Nos narró al-Ḥasan; dijo:
Nos narró Yaḥyā b. ʿAbbād; dijo:
Nos narró Ḥammād b. Salama, de ʿAṭāʾ b. al-Sāʾib, de Saʿīd b. Ŷubayr, de Ibn ʿAbbās; dijo:
Si Ibrāhīm hubiera dicho: «haz que los corazones de la gente se inclinen hacia ellos», la habrían peregrinado los judíos, los cristianos y toda la gente; pero dijo: «corazones de entre la gente se inclinen hacia ellos».
Nos narró Bišr; dijo:
Nos narró Yazīd; dijo:
Nos narró Saʿīd, de Qatāda,
acerca de Su dicho:
«Haz, pues, que corazones de entre la gente se inclinen hacia ellos», dijo: se inclinan hacia ellos.
Nos narró al-Ḥasan; dijo:
Nos narró ʿAbd al-Wahhāb b. ʿAṭāʾ, de Saʿīd, de Qatāda, con el mismo sentido.
Nos narró al-Ḥasan b. Yaḥyā; dijo:
Nos informó ʿAbd al-Razzāq; dijo:
Nos informó Maʿmar, de Qatāda, con el mismo sentido.
Y otros dijeron:
Más bien suplicó para ellos que amaran residir en La Meca.
Mención de quienes dijeron eso:
Me narró Muḥammad b.
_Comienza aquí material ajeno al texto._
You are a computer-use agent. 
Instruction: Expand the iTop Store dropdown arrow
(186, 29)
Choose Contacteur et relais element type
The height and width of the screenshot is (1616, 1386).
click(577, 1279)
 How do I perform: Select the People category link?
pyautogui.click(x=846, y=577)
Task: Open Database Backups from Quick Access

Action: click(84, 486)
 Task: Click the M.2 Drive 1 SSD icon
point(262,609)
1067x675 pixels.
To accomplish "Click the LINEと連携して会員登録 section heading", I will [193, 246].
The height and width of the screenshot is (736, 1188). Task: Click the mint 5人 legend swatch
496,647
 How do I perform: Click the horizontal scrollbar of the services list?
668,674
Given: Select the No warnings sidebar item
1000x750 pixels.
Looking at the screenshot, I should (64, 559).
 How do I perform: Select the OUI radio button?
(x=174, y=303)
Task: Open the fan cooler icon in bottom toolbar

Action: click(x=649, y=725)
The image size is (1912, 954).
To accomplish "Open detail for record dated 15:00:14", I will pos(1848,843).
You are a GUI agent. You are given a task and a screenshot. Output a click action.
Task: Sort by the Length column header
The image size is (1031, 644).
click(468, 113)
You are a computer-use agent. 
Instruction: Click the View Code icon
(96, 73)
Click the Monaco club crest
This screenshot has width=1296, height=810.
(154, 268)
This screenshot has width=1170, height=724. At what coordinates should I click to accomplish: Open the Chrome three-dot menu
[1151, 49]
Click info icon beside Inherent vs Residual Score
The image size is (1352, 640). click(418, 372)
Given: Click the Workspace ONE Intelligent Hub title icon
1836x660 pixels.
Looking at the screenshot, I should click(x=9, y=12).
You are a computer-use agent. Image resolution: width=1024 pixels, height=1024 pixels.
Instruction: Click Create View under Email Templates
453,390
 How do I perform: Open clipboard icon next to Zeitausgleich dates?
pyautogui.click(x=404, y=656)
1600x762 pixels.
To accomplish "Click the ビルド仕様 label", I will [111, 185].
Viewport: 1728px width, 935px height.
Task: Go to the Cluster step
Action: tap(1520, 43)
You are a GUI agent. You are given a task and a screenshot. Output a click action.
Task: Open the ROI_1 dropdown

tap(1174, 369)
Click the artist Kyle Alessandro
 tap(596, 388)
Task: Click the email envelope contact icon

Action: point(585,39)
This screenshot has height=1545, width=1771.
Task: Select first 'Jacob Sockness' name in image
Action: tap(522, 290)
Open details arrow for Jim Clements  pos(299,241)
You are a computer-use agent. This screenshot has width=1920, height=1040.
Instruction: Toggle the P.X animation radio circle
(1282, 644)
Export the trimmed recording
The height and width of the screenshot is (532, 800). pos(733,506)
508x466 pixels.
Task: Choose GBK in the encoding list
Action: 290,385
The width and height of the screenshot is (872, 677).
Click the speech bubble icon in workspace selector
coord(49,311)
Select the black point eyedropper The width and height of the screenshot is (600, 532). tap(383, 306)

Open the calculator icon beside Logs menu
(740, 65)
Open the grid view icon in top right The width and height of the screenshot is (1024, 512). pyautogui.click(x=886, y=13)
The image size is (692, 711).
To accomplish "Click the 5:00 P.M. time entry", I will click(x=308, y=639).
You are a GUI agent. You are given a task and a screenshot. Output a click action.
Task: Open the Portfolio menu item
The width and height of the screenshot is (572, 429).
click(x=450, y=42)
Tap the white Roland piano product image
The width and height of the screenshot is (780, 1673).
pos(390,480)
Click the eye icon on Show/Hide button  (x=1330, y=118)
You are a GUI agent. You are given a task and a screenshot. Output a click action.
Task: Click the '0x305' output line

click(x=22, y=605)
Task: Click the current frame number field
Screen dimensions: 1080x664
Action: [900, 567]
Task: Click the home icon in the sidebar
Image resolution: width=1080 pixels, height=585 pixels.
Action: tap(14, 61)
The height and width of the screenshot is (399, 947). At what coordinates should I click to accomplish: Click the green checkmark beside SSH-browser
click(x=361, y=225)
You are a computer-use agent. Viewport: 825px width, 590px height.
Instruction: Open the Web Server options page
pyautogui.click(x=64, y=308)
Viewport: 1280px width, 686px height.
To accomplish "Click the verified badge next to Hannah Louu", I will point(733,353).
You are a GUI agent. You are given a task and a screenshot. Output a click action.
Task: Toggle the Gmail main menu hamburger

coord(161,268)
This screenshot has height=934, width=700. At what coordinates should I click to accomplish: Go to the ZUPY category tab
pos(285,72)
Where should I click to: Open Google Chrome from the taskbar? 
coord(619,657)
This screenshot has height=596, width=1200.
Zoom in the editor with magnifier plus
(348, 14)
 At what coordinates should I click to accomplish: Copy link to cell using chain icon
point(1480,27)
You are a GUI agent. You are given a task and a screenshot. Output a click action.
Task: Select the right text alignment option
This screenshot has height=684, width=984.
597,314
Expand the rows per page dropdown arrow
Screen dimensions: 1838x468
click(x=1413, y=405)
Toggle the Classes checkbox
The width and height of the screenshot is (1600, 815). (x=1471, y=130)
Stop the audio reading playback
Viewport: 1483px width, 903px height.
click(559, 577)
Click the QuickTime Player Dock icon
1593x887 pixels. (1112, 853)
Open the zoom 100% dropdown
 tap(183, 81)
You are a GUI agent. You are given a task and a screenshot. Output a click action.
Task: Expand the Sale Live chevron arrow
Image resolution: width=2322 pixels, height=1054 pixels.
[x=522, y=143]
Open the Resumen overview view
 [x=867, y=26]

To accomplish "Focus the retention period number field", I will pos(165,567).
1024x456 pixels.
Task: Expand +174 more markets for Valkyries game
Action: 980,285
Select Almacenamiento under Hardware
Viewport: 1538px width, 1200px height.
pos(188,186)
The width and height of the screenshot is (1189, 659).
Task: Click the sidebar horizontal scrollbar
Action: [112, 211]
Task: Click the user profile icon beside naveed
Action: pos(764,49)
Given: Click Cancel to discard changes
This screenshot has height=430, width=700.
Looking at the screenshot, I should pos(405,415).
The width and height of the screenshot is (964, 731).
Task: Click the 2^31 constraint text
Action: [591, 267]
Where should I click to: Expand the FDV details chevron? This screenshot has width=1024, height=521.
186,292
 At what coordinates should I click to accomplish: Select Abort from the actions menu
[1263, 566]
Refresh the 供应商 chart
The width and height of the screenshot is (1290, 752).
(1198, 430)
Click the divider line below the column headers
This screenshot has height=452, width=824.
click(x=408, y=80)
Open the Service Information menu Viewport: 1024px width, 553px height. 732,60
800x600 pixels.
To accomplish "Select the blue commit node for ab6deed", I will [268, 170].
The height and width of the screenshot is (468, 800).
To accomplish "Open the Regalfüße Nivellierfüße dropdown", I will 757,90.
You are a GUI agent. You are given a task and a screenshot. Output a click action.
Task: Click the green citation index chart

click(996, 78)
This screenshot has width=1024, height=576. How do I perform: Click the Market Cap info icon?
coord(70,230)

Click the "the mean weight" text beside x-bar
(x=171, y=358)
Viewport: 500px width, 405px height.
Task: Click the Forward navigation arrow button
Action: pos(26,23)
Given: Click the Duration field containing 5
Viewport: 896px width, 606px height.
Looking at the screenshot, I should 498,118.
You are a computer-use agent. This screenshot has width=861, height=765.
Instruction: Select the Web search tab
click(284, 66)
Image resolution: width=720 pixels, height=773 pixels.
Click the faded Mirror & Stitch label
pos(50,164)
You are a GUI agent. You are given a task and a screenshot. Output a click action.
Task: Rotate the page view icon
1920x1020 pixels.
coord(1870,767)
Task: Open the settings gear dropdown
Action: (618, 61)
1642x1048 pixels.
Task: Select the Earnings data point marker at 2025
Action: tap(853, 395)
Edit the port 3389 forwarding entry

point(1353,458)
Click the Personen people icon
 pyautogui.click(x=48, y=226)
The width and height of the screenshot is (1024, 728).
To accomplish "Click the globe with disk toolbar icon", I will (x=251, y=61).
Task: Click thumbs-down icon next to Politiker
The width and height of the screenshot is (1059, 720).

Saʿd; dijo:
Me narró mi padre; dijo:
Me narró mi tío; dijo:
Me narró mi padre, de su padre, de Ibn ʿAbbās,
acerca de Su dicho:
«Haz, pues, que corazones de entre la gente se inclinen hacia ellos», dijo: Ibrāhīm, el íntimo del Misericordioso, pidió a Al·lāh que hiciera que algunas gentes amaran residir o habitar en La Meca.
Y Su dicho:
«Y provéeles de frutos», dice —Exaltado sea Su recuerdo—: provéeles de los frutos de las plantas y de los árboles, como has provisto a los habitantes de los campos y aldeas que tienen aguas y ríos, aunque los haya asentado en un valle sin cultivo ni agua.
Y Él —Glorificado sea— les proveyó de ello, como:
Nos narró al-Muṯannā; dijo:
Nos narró Isḥāq; dijo:
Nos narró Hišām; dijo:
Leí a Muḥammad b. Muslim al-Ṭāʾifī que, cuando Ibrāhīm suplicó por el ḥaram: «وَارْزُقْ أهْلَهُ مِنَ الثمرات», Al·lāh trasladó al-Ṭāʾif desde Filasṭīn.
Y Su dicho:
«para que agradezcan», es decir: para que Te agradezcan por lo que les has provisto y por el favor con que los has agraciado.